Take every line from the listing below that contains "audio".

* PROVIDED INFORMATION *
--------------------

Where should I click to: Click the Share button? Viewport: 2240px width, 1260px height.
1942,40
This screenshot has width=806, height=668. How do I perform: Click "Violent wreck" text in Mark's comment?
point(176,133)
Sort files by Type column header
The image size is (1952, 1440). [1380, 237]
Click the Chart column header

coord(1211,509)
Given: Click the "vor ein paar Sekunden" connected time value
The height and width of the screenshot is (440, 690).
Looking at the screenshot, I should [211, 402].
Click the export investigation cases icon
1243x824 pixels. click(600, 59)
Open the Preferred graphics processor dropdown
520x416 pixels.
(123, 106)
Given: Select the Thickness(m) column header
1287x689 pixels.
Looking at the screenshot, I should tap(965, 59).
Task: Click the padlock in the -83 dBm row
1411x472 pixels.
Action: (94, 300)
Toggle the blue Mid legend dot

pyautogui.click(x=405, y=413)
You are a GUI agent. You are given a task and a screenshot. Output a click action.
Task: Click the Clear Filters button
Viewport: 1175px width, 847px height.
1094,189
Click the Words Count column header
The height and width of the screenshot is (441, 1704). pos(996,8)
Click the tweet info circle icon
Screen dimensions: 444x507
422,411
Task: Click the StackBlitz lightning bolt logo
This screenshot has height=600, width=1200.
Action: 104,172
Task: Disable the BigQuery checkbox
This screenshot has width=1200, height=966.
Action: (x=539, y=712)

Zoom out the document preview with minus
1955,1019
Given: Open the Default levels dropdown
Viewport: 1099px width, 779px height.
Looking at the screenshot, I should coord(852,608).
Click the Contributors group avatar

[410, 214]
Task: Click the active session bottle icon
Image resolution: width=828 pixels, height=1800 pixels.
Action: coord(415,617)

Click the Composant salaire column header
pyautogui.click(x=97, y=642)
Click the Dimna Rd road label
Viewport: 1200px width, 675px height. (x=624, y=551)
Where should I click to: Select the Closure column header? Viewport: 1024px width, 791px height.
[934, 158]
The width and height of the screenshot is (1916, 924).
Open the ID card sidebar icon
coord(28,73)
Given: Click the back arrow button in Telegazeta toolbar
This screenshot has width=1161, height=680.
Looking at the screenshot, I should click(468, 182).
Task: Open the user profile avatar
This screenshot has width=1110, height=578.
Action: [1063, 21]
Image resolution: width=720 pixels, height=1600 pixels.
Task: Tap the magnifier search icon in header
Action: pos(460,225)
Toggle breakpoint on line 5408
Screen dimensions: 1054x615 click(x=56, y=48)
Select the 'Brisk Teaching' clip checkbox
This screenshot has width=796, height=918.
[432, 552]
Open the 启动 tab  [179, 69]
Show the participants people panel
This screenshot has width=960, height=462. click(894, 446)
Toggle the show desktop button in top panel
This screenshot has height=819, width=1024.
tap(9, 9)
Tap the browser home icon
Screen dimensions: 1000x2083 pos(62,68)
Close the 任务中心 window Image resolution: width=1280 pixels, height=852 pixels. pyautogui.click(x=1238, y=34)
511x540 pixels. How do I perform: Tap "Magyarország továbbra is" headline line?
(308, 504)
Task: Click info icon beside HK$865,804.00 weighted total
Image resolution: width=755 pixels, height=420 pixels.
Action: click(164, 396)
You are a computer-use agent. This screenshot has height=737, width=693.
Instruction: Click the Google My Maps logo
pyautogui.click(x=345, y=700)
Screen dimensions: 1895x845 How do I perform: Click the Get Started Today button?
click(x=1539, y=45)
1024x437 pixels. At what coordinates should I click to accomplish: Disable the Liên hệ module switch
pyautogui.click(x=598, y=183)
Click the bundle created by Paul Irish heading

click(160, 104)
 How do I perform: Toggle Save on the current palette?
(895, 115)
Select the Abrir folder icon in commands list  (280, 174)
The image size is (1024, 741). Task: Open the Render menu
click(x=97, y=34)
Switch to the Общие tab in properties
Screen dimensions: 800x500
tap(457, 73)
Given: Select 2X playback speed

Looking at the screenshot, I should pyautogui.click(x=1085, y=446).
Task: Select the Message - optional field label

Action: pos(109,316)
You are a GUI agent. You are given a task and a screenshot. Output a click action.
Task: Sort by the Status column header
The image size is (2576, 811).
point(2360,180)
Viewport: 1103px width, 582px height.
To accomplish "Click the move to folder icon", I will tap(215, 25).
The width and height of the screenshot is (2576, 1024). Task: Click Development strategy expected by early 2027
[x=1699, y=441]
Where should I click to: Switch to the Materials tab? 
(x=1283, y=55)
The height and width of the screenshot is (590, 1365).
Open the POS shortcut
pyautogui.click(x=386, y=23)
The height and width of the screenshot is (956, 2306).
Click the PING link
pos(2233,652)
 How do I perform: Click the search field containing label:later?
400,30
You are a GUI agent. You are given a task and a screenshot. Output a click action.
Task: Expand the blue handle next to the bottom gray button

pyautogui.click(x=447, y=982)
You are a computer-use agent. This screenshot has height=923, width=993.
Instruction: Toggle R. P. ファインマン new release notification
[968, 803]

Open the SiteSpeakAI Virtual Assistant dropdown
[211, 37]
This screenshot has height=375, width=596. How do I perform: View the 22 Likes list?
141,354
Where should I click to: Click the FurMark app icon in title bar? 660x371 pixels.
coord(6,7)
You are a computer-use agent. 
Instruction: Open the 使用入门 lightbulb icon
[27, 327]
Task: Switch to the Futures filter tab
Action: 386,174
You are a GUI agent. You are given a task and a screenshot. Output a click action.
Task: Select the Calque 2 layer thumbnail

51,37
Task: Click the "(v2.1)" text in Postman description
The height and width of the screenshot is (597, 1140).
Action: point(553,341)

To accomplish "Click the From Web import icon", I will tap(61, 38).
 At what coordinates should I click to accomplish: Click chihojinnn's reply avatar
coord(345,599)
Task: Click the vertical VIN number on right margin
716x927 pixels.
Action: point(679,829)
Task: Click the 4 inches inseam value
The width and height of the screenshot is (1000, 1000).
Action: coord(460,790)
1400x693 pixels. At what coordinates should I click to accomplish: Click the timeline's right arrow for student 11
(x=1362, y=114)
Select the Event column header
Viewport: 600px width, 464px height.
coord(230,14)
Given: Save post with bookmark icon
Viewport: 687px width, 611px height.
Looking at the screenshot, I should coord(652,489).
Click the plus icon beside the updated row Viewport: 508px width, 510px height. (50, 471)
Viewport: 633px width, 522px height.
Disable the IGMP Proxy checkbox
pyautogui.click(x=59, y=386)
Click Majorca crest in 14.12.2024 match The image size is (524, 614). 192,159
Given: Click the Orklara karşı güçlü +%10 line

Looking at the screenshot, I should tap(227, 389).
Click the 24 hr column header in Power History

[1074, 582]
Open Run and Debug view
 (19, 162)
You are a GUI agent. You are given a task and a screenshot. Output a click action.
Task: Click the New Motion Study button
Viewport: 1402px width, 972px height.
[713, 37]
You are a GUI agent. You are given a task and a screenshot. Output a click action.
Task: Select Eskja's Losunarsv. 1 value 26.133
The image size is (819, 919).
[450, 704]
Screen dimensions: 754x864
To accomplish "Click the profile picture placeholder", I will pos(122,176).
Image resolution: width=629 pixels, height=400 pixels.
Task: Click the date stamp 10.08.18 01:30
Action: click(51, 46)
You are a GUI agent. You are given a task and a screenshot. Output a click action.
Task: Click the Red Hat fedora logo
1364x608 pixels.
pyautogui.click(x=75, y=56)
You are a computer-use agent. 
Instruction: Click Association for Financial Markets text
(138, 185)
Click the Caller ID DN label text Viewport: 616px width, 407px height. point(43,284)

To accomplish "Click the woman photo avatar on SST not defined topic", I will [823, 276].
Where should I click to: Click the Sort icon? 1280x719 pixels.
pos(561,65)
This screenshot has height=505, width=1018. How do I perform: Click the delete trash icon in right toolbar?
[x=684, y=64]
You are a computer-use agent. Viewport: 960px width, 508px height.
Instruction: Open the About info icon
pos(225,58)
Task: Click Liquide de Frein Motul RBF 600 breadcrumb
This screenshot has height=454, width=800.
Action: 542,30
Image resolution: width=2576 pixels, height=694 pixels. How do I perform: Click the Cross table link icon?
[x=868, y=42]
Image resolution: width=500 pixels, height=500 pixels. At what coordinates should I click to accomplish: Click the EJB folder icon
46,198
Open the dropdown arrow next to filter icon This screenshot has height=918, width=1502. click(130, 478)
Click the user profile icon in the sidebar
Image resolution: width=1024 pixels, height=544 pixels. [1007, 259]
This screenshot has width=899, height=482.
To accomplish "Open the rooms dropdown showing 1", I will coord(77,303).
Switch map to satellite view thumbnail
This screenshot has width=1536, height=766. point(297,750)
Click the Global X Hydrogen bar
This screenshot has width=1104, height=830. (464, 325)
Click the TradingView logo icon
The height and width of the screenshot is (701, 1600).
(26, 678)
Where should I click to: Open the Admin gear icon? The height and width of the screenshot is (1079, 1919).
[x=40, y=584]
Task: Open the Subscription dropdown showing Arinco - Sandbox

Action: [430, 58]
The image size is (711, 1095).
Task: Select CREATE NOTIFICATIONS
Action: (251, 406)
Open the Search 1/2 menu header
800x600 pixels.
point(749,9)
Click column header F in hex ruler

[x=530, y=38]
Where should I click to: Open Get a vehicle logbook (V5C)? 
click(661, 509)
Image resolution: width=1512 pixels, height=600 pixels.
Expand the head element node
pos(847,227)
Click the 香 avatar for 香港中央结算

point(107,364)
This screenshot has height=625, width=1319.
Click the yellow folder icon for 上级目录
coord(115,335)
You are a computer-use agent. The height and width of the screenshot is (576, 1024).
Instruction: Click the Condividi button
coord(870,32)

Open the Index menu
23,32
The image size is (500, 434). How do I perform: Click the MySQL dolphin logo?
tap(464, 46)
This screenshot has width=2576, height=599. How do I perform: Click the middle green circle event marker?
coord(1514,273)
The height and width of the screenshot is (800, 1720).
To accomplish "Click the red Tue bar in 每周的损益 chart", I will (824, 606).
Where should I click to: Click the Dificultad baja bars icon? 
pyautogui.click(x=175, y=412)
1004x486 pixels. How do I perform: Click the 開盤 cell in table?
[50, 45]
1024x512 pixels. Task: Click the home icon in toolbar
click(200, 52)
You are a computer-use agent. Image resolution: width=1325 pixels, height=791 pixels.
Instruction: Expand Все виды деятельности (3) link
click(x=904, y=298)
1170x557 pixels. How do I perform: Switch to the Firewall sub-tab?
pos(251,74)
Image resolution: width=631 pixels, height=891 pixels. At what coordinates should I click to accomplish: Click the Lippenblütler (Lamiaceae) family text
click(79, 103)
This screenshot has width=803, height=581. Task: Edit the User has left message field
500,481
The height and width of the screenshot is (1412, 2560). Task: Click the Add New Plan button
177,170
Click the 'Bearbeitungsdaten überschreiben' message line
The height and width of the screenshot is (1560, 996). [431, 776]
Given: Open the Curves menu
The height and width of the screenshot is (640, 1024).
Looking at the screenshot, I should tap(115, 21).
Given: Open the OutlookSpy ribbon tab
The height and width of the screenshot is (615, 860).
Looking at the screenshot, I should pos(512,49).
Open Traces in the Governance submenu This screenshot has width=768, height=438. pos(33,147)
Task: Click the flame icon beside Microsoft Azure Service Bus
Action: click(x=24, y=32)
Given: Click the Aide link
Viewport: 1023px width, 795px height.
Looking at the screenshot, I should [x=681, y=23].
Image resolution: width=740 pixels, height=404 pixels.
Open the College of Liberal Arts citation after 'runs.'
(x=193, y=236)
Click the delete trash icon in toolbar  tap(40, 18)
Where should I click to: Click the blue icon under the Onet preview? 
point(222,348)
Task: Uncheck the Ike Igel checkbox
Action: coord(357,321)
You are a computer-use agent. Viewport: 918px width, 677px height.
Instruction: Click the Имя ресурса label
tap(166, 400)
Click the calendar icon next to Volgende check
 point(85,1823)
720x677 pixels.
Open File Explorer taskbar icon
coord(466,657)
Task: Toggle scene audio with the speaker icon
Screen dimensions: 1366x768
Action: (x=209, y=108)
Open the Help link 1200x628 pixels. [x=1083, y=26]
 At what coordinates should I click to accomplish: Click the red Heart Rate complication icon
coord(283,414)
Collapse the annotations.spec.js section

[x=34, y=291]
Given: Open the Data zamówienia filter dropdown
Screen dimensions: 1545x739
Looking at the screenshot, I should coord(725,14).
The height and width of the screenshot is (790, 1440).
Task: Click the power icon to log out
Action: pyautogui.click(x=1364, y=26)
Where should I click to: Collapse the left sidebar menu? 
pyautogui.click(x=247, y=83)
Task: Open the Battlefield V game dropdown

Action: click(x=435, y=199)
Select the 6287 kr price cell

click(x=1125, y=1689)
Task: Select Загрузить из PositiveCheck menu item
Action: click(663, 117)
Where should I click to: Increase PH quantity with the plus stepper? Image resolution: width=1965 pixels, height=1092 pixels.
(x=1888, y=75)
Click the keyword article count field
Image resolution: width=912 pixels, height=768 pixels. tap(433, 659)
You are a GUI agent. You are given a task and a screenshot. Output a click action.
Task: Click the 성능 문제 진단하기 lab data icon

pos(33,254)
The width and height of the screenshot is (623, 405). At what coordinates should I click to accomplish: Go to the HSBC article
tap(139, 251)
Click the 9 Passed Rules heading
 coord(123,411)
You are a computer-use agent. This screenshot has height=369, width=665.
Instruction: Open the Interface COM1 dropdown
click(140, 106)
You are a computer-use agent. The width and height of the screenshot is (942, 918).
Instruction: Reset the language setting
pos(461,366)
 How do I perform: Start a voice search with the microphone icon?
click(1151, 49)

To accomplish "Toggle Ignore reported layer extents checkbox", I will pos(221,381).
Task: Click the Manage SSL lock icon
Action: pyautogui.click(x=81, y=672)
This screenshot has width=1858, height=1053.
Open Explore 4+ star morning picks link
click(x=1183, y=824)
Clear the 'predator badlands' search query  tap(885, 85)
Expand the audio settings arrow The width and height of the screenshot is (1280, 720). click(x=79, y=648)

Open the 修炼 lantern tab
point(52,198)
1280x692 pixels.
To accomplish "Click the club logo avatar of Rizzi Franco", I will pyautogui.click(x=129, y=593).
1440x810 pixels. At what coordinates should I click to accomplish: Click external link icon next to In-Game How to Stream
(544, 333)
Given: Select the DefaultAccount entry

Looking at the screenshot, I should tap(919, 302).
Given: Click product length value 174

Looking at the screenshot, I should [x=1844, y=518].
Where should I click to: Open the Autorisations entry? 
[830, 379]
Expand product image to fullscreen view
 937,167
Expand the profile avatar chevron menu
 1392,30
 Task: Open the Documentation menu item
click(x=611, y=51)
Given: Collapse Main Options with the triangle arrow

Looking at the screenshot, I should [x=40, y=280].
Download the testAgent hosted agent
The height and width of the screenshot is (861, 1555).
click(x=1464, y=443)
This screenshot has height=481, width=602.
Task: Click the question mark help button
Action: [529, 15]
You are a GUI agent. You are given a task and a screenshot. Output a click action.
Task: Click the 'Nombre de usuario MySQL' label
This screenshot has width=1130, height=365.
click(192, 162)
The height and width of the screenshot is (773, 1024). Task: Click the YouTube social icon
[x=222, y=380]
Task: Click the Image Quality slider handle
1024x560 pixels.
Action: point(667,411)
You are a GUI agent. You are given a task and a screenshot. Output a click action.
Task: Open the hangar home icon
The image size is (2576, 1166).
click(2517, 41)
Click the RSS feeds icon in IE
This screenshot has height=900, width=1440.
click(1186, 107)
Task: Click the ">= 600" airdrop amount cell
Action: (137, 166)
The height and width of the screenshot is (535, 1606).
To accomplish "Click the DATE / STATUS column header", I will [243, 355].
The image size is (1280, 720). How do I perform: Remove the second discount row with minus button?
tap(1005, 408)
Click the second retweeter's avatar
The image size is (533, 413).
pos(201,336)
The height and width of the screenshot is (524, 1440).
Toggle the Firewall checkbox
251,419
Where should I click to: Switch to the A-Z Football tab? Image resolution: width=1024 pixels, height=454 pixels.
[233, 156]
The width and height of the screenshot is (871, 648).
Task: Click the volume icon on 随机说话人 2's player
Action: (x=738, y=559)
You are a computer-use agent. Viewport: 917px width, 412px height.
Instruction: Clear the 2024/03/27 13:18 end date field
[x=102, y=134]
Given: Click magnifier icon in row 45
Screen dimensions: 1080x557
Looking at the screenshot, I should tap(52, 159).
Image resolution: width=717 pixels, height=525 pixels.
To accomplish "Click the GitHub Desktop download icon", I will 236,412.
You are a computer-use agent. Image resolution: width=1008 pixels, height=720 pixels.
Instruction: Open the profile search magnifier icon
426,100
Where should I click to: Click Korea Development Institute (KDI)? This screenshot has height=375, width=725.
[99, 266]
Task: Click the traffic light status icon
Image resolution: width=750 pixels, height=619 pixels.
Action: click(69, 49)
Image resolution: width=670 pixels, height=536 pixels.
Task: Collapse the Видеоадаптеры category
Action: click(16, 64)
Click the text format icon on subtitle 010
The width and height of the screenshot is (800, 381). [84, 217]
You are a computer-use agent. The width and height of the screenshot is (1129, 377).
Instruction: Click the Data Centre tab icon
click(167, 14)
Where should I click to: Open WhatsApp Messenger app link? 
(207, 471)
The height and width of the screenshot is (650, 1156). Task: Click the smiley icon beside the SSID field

--------------------

* RESULT OF THIS EXERCISE *
Task: Toggle scene audio with the speaker icon
Expand the audio settings arrow The width and height of the screenshot is (1280, 720). click(x=79, y=648)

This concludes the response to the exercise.